Im Januar 2024 war abzusehen, dass der mögliche Genozid in Gaza durch Israel noch vervollständigt wird, aber das zuzulassen wird nicht nur das Apartheid-Regime in Israel im Laufe der nächsten Jahrzehnte von innen heraus zerstören, wie bereits von Chris Hedges vorausgesagt. Sondern das ganze westliche Konstrukt der Dominanz und des „teile und herrsche“ wird zerstört werden. Zunächst stand aber ein Urteil des Weltgerichtshofes ICJ an.
Das Weltgericht
Am Donnerstag den 11. Januar 2024 sollte die Anhörung Südafrikas bezüglich seiner Klage gegen Israel wegen eines Völkermordes in Gaza beginnen. Erwartungsgemäß wird der Kläger kurz den Inhalt seiner über 80-seitigen Klageschrift erklären und dann die aktuellen Erkenntnisse seit Einreichung der Klage nachlegen. Israel, so hört man[1], werde am darauffolgenden Freitag seine Antwort auf der Behauptung aufbauen, dass die israelischen Führer, welche die völkermörderischen Äußerungen gemacht hatten, diese „nicht wirklich so gemeint haben“. Und man will möglichst viele westliche Regierungen als Beweis anführen, diese sollen Israels „humanitäre Bemühungen“ in Gaza loben. Und man will anscheinend ein Propaganda-Video über die „Gräueltaten der Hamas“ vorführen.

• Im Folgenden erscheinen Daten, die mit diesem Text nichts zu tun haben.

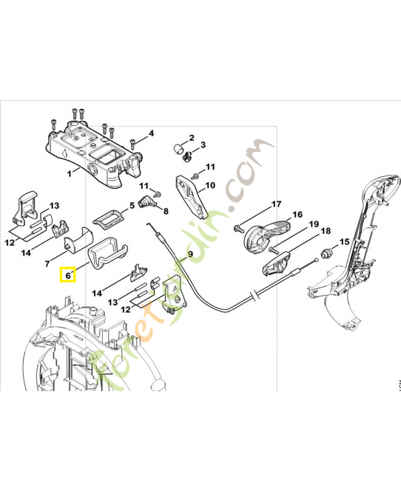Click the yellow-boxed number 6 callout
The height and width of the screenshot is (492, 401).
click(68, 274)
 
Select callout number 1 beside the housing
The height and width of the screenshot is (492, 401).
click(69, 173)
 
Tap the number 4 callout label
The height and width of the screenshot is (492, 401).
click(151, 133)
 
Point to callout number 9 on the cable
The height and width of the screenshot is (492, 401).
click(190, 254)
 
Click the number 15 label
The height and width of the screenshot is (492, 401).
click(344, 242)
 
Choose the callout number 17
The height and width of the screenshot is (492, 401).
click(276, 204)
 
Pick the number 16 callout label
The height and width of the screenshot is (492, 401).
click(297, 215)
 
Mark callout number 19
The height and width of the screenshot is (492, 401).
click(314, 224)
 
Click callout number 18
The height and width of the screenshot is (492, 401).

Francis Boyle war der erste Anwalt, der unter der UN-Völkermord-Konvention, seit seiner Vereinbarung im Jahr 1921, einen Fall vor dem ICJ, also dem Internationalen Gerichtshof der UNO, dem höchsten Weltgericht, gewann. Er hatte zwei Fälle für die Republik Bosnien und Herzegowina gegen Jugoslawien erfolgreich erstritten. Allerdings muss man einschränken, dass diese Fälle die Unterstützung der USA hatten. Basierend auf seiner Erfahrung hat er die Dokumente geprüft, welche von Südafrika bei dem Gericht im Fall des Völkermordes durch Israel in Gaza eingereicht worden waren. In einem Interview mit @democracynow erklärt der Anwalt dazu Folgendes:
„Basierend auf meiner sorgfältigen Prüfung aller Dokumente, die bisher durch die Republik Südafrika übermittelt wurden, glaube ich, dass Südafrika diesen Fall gewinnen wird und ein Urteil gegen Israel gefällt werden wird, in dem Israel aufgefordert wird, den Völkermord zu beenden und alle Akte eines Völkermordes gegen Palästinenser zu unterlassen. Damit wird der Internationale Gerichtshof selbst, die höchste juristische Instanz im System der Vereinten Nationen, offiziell feststellen, dass ein Völkermord vorliegt. Und gemäß Artikel eins der Völkermordkonvention sind dann alle Vertragsparteien, 153 Staaten, verpflichtet, den Völkermord Israels an den Palästinensern zu ‚verhindern‘.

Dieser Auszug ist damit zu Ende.